Genie Workbench is a suite of film and television production software that assist filmmakers in various production tasks. Genie Workbench is the result of the collaboration between the Business Process Management Group (BPM Group) of Queensland University of Technology (QUT) and the Centre for Screen Business (CSB) of The Australia Film Television and Radio School (AFTRS). Genie Workbench is released as an Open Source software under the BSD License and hosted on Google Code.

==History==
In 2005, the Australian Research Council Centre of Excellence for Creative Industries and Innovation (CCI) invited QUT and AFTRS into one of CCi's research track "Enterprise Formation and Sustainability" under the project title "Business Process Management". The objective of this research track is to "Bring BPM to the Creative Industries".

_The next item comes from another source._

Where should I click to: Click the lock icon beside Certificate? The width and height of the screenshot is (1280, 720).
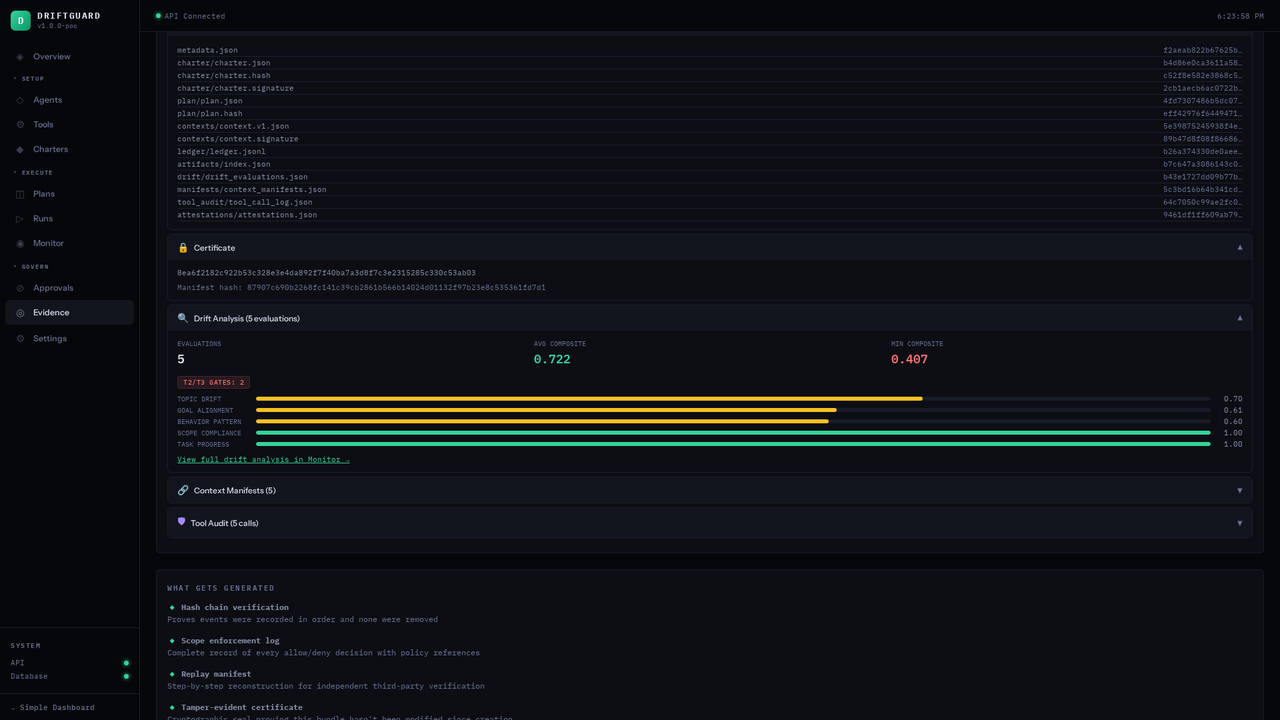(x=182, y=247)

In 2007, the research team embarked on the YAWL4Film initiative. Inspired by Yet Another Workflow Language (YAWL), YAWL4Film explores the creation of tangible software artifacts that aim to automate many film production imperatives. The first prototype of YAWL4Film focusing on production life cycle was based directly on YAWL Process Model and was successfully tested on two AFTRS student projects.

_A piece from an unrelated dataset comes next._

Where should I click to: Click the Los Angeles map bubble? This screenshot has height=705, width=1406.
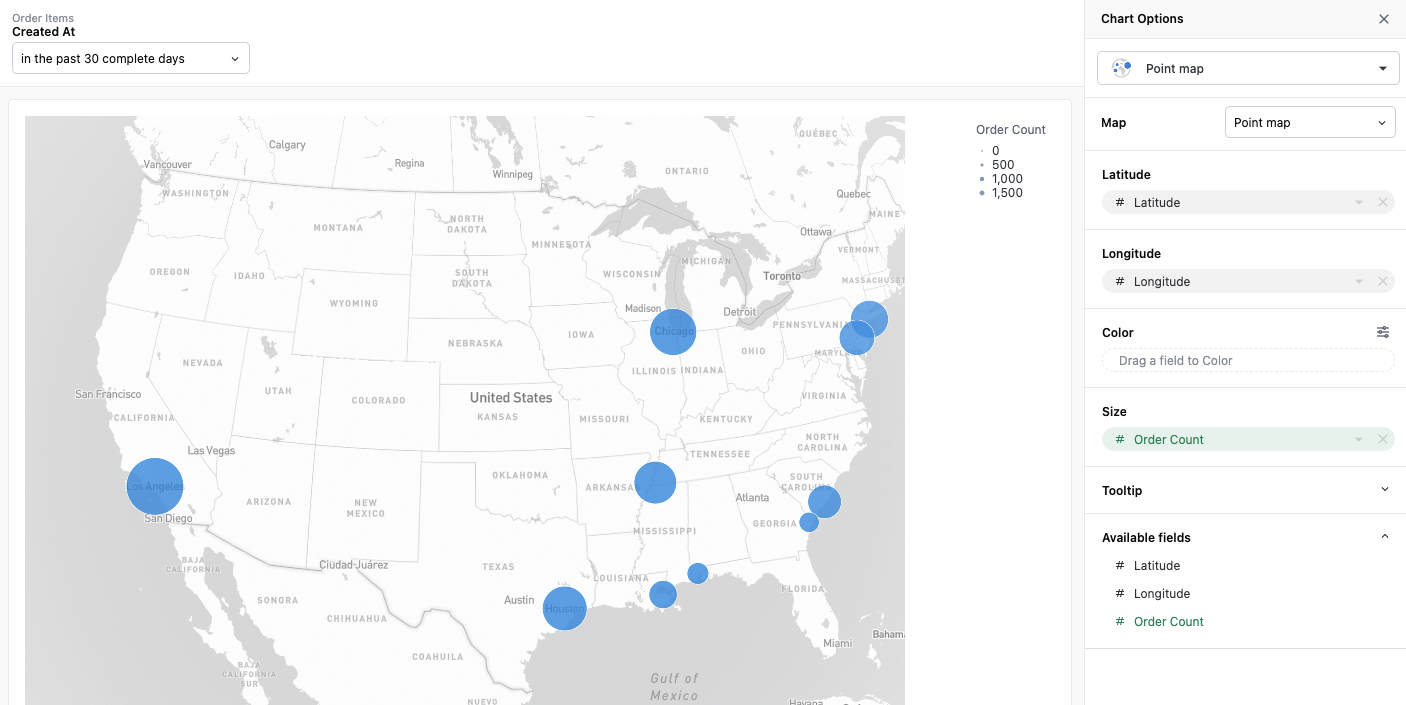155,486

In May 2008, a revised prototype focusing on call sheet generation of YAWL4Film was successfully pilot run on a full feature film. Having this initial success, the YAWL4Film team started designing and working on Genie Workbench. The team took a role-based approach to design and developed Genie Workbench based on the roles held by key-appointment holders in a production setting (i.e. assistant directors). The result is set of software modules specifically developed for different roles.

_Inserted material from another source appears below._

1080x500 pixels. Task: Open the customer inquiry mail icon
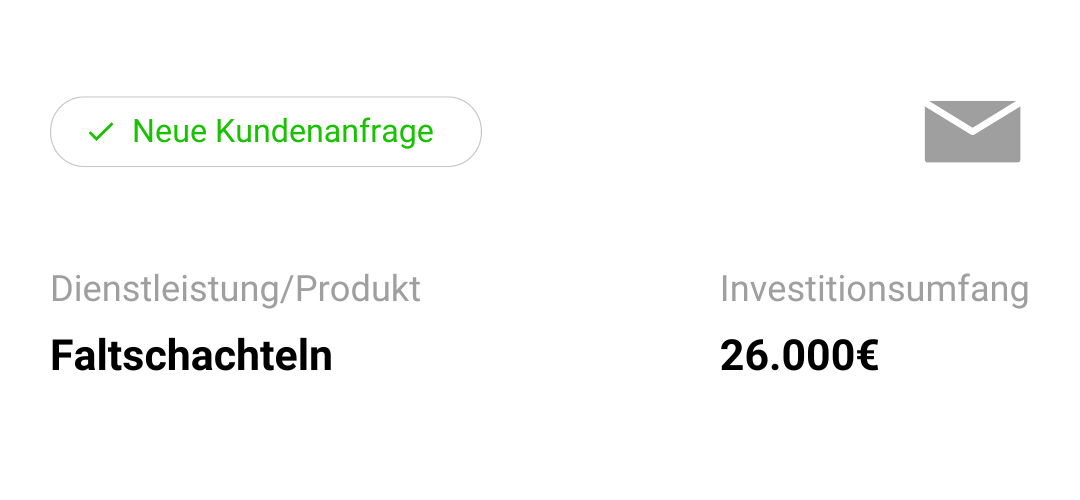[x=972, y=132]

The first version of Genie Workbench was launched on 27 March 2009. This phase consists of three software modules, namely: Genie Schedule, Genie Cast and Genie Crew. All three software modules are free to install and use, using Java Web Start. Each module runs as a software application on the desktop (supporting both Mac OS and Microsoft Windows). On 25 May 2009, v0.1.2 of the Genie Workbench was launched. The software is now aligned with Mac OS and Microsoft Windows (supporting .dmg and .exe setup files). Support for Java Web Start is available for users who have downloaded v0.1 but is not prevalent.

==Software modules==
===Genie Schedule===

Genie Schedule is a film production scheduler. It provides a drag-n-drop interface on both stripboard and calendar view. Schedules can be created in PDF format and printed out. It is intended for producers and assistant directors who performs production scheduling. The Genie Schedule icon is inspired by the scene strips on a stripboard.

===Genie Cast===

Genie Cast is an artist contact management software. It supports the shortlisting and casting process based on the character list, and is intended for casting directors and managers. The Genie Cast icon is inspired by inverting the shape of a mask to form a triangle.

===Genie Crew===

Genie Crew is a production crew contact management software intended for producers and production managers. The Genie Crew icon is inspired by the shape of a camera lens.